The Chinese government’s intimidation of everyone who witnessed the massacre, and punishment of anyone who discusses it now, has deepened under their current leader, Xi Jinping. And from the looks of it, that really might have erased the memory of Tiananmen from China, at least for most citizens who do not regularly consume western media and who do not have the technical skills to circumvent the many censorship tools. But there is always the chance that someone could, and so the youth, who never learned about the massacre, must learn about it so they can bury it.
I wonder what those who experienced the horrors of June 4 would make of that. Memory is a plastic thing, and we can pretend things did not happen because we wish they didn’t happen — it is as true for childhood trauma as it is for political violence. Newer research suggests that intentionally suppressing an unpleasant memory can be healthy, as it allows our personalities to escape the gravity of trauma. This is a coping mechanism, and it probably is healthy for the regular Chinese people who face nothing but agony and torment if they chose to keep remembering.
But is the artifice of pretending these things never happened any less real than Nabokov’s forcing his memories to cohere into something he could describe, even if they never happened? I wish I could say — I don’t see where there must be a difference between plausibly filling in gaps in your memory and creating gaps to avoid punishment (however arbitrary). Memory, as a thing, is unreliable, and that unreliableness can be used for either good or evil, to remember or to forget.
In literature we often celebrate the thrill of an unreliable narrator — the character whose memory might be gauzy, or overly beautiful, or incomplete, such that we feel a shock and thrill as the unreliability is revealed. Nabokov was a master at this, and managed to demonstrate how unreliable his narrators could be (whether intentional or not — I’m thinking of the extremely complicated back story he built in the annotations to Pale Fire).
But unreliable memory becomes less charming when it is expressed as a society as a whole. We tend to celebrate the act of remembering in equal measure to the act of not remembering, especially if it is rebellious memory. Pop culture is replete with stories of a population awakened by choosing to remember something forbidden and throwing off the shackles of tyranny. Most of the time, however, that is just a fantasy. In 1984, Winston recants all of his forbidden knowledge when confronted with Room 101 — it is far more realistic that we will choose self-preservation in the face of violence.
In the American experience, we don’t move in this space very well, which I think is why we don’t treat it well in our stories (Nabokov brought a very Russian and European sentiment to his work). I think it’s because we still draw the distinction between memory and history, as separate things with different rules and contrasting expectations: you can choose to remember or not, but you cannot ignore history, because it is real. It doesn’t strike me as fair. America is, right now, going through a painful process of accepting that history is not the same as our collective memory — from the confederacy to AIDS to the current president.
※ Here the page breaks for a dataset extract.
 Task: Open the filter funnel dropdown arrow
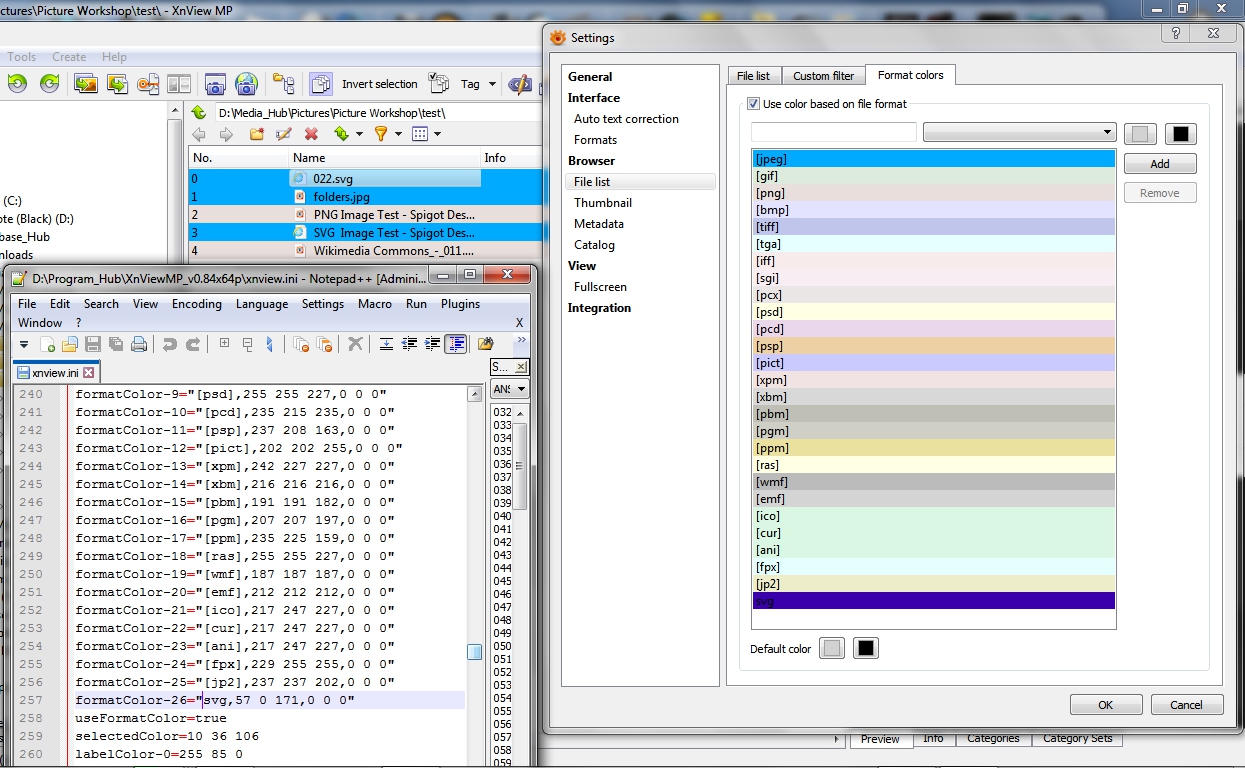(x=398, y=134)
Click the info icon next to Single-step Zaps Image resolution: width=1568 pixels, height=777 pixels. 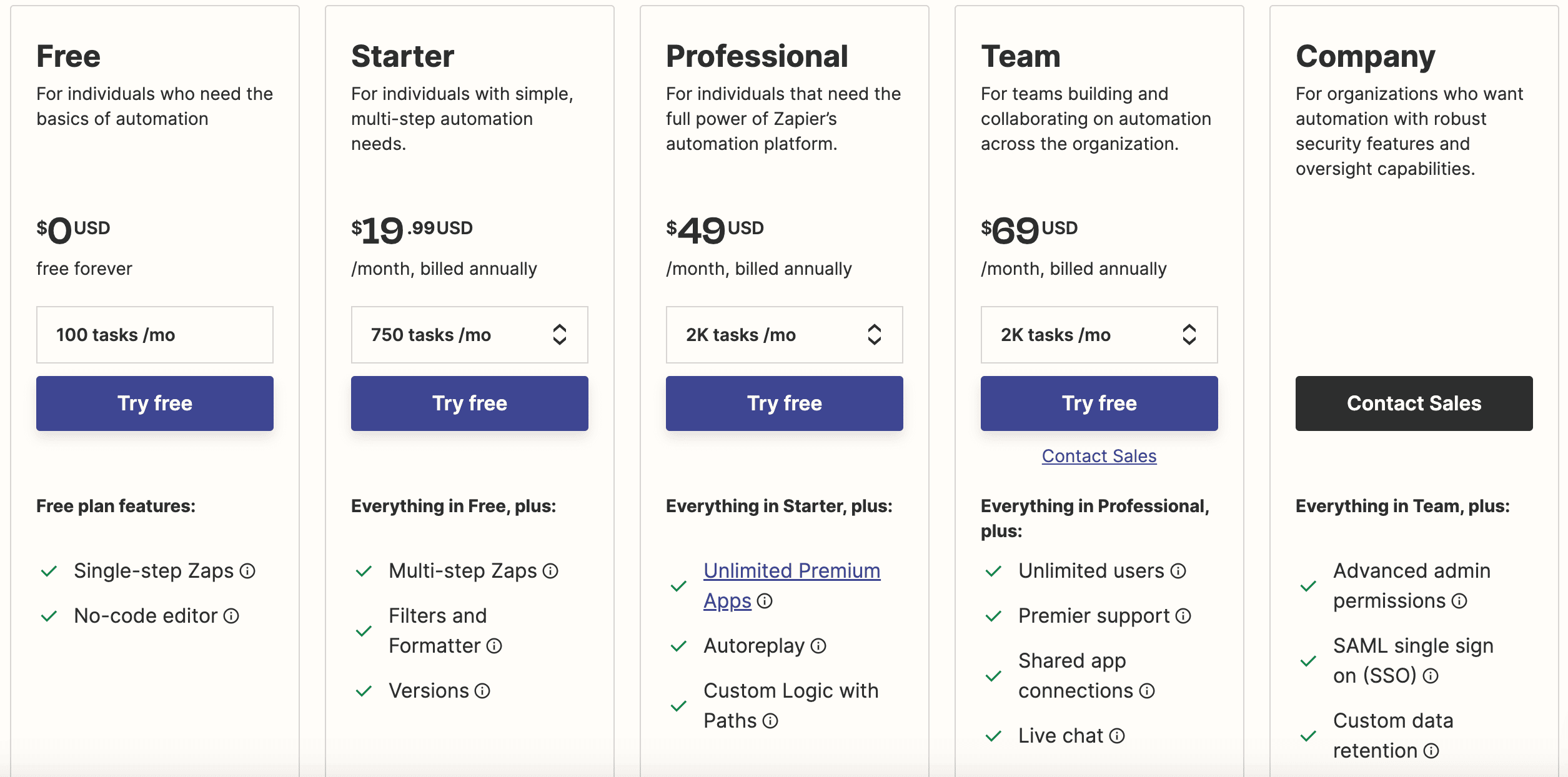click(x=248, y=571)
But there is no government, no literal conspiracy of censors monitoring our every movement to trashcan, say, references to John Brown’s raid on Harper’s Ferry (or the national guard murdering college students at Kent State).
All of the punditry hand-wringing aside, no one is punished in America for remembering. In China, they are. But they can’t quite kill it off: they have to keep that memory alive, on a life support of sorts, in order to kill it off.
I wonder what Nabokov would say about that.